▸ **YOUR TASK**:
The full listing needs to be output exactly.

****************************************

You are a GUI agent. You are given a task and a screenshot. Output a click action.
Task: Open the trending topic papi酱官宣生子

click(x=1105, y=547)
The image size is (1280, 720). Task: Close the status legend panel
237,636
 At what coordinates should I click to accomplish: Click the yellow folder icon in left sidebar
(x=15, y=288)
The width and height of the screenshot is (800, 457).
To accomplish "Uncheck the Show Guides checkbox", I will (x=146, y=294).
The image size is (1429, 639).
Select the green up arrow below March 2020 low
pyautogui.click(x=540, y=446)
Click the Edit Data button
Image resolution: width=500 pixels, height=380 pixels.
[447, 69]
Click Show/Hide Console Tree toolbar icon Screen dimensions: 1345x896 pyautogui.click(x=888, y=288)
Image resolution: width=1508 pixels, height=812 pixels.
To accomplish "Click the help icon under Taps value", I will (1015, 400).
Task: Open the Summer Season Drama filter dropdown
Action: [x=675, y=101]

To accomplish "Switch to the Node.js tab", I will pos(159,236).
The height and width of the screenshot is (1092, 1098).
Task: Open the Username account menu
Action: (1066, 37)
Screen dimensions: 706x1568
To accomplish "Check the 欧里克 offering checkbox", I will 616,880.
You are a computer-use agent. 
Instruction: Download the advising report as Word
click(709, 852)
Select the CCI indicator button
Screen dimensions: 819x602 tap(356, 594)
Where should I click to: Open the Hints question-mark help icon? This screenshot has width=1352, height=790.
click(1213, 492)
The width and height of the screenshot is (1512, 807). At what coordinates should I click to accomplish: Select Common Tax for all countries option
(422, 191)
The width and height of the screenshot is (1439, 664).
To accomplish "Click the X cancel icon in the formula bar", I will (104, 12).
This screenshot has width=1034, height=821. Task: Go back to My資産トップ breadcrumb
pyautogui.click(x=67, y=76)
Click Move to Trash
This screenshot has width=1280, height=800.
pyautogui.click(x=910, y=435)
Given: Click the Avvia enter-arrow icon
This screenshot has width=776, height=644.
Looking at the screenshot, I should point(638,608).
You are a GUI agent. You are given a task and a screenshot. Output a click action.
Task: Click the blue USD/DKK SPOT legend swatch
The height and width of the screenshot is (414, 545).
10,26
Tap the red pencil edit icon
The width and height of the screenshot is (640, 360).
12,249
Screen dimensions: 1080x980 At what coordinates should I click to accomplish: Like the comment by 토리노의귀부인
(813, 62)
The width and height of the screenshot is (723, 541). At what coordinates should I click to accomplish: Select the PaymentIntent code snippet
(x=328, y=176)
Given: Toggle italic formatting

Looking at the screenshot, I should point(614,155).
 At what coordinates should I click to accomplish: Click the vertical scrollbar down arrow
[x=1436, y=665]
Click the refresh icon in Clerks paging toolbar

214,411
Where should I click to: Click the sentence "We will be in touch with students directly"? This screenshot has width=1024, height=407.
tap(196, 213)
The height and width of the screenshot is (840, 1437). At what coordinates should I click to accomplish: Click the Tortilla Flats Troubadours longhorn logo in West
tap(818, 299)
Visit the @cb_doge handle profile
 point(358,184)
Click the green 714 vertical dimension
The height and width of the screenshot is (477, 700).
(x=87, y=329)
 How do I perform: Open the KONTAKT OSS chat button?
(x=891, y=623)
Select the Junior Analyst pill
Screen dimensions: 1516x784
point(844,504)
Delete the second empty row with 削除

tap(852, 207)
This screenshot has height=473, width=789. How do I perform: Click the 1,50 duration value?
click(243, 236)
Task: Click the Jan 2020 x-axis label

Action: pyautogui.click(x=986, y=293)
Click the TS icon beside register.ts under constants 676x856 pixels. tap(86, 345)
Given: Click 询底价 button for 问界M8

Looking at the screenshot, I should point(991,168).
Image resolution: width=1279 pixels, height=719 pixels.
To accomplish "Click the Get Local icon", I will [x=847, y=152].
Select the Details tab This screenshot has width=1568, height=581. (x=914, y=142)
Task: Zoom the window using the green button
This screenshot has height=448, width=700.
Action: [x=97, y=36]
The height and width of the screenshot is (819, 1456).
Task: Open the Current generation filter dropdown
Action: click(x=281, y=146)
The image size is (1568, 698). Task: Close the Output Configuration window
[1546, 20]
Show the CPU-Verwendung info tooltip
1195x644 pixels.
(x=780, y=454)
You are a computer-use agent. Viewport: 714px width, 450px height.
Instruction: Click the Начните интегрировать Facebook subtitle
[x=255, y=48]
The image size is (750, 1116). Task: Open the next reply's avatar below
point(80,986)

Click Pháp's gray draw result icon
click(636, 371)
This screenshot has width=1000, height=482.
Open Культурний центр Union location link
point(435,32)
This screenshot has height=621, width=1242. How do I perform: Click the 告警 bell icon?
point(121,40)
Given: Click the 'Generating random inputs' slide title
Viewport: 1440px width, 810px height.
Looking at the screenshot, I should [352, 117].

****************************************

▸ **REPLY**:
You are a GUI agent. You are given a task and a screenshot. Output a click action.
Task: Open the trending topic papi酱官宣生子

click(x=1105, y=547)
The image size is (1280, 720). Task: Close the status legend panel
237,636
 At what coordinates should I click to accomplish: Click the yellow folder icon in left sidebar
(x=15, y=288)
The width and height of the screenshot is (800, 457).
To accomplish "Uncheck the Show Guides checkbox", I will (x=146, y=294).
The image size is (1429, 639).
Select the green up arrow below March 2020 low
pyautogui.click(x=540, y=446)
Click the Edit Data button
Image resolution: width=500 pixels, height=380 pixels.
[447, 69]
Click Show/Hide Console Tree toolbar icon Screen dimensions: 1345x896 pyautogui.click(x=888, y=288)
Image resolution: width=1508 pixels, height=812 pixels.
To accomplish "Click the help icon under Taps value", I will (1015, 400).
Task: Open the Summer Season Drama filter dropdown
Action: [x=675, y=101]

To accomplish "Switch to the Node.js tab", I will pos(159,236).
The height and width of the screenshot is (1092, 1098).
Task: Open the Username account menu
Action: (1066, 37)
Screen dimensions: 706x1568
To accomplish "Check the 欧里克 offering checkbox", I will 616,880.
You are a computer-use agent. 
Instruction: Download the advising report as Word
click(709, 852)
Select the CCI indicator button
Screen dimensions: 819x602 tap(356, 594)
Where should I click to: Open the Hints question-mark help icon? This screenshot has width=1352, height=790.
click(1213, 492)
The width and height of the screenshot is (1512, 807). At what coordinates should I click to accomplish: Select Common Tax for all countries option
(422, 191)
The width and height of the screenshot is (1439, 664).
To accomplish "Click the X cancel icon in the formula bar", I will (104, 12).
This screenshot has width=1034, height=821. Task: Go back to My資産トップ breadcrumb
pyautogui.click(x=67, y=76)
Click Move to Trash
This screenshot has width=1280, height=800.
pyautogui.click(x=910, y=435)
Given: Click the Avvia enter-arrow icon
This screenshot has width=776, height=644.
Looking at the screenshot, I should point(638,608).
You are a GUI agent. You are given a task and a screenshot. Output a click action.
Task: Click the blue USD/DKK SPOT legend swatch
The height and width of the screenshot is (414, 545).
10,26
Tap the red pencil edit icon
The width and height of the screenshot is (640, 360).
12,249
Screen dimensions: 1080x980 At what coordinates should I click to accomplish: Like the comment by 토리노의귀부인
(813, 62)
The width and height of the screenshot is (723, 541). At what coordinates should I click to accomplish: Select the PaymentIntent code snippet
(x=328, y=176)
Given: Toggle italic formatting

Looking at the screenshot, I should point(614,155).
 At what coordinates should I click to accomplish: Click the vertical scrollbar down arrow
[x=1436, y=665]
Click the refresh icon in Clerks paging toolbar

214,411
Where should I click to: Click the sentence "We will be in touch with students directly"? This screenshot has width=1024, height=407.
tap(196, 213)
The height and width of the screenshot is (840, 1437). At what coordinates should I click to accomplish: Click the Tortilla Flats Troubadours longhorn logo in West
tap(818, 299)
Visit the @cb_doge handle profile
 point(358,184)
Click the green 714 vertical dimension
The height and width of the screenshot is (477, 700).
(x=87, y=329)
 How do I perform: Open the KONTAKT OSS chat button?
(x=891, y=623)
Select the Junior Analyst pill
Screen dimensions: 1516x784
point(844,504)
Delete the second empty row with 削除

tap(852, 207)
This screenshot has height=473, width=789. How do I perform: Click the 1,50 duration value?
click(243, 236)
Task: Click the Jan 2020 x-axis label

Action: pyautogui.click(x=986, y=293)
Click the TS icon beside register.ts under constants 676x856 pixels. tap(86, 345)
Given: Click 询底价 button for 问界M8

Looking at the screenshot, I should point(991,168).
Image resolution: width=1279 pixels, height=719 pixels.
To accomplish "Click the Get Local icon", I will [x=847, y=152].
Select the Details tab This screenshot has width=1568, height=581. (x=914, y=142)
Task: Zoom the window using the green button
This screenshot has height=448, width=700.
Action: [x=97, y=36]
The height and width of the screenshot is (819, 1456).
Task: Open the Current generation filter dropdown
Action: click(x=281, y=146)
The image size is (1568, 698). Task: Close the Output Configuration window
[1546, 20]
Show the CPU-Verwendung info tooltip
1195x644 pixels.
(x=780, y=454)
You are a computer-use agent. Viewport: 714px width, 450px height.
Instruction: Click the Начните интегрировать Facebook subtitle
[x=255, y=48]
The image size is (750, 1116). Task: Open the next reply's avatar below
point(80,986)

Click Pháp's gray draw result icon
click(636, 371)
This screenshot has width=1000, height=482.
Open Культурний центр Union location link
point(435,32)
This screenshot has height=621, width=1242. How do I perform: Click the 告警 bell icon?
point(121,40)
Given: Click the 'Generating random inputs' slide title
Viewport: 1440px width, 810px height.
Looking at the screenshot, I should [352, 117].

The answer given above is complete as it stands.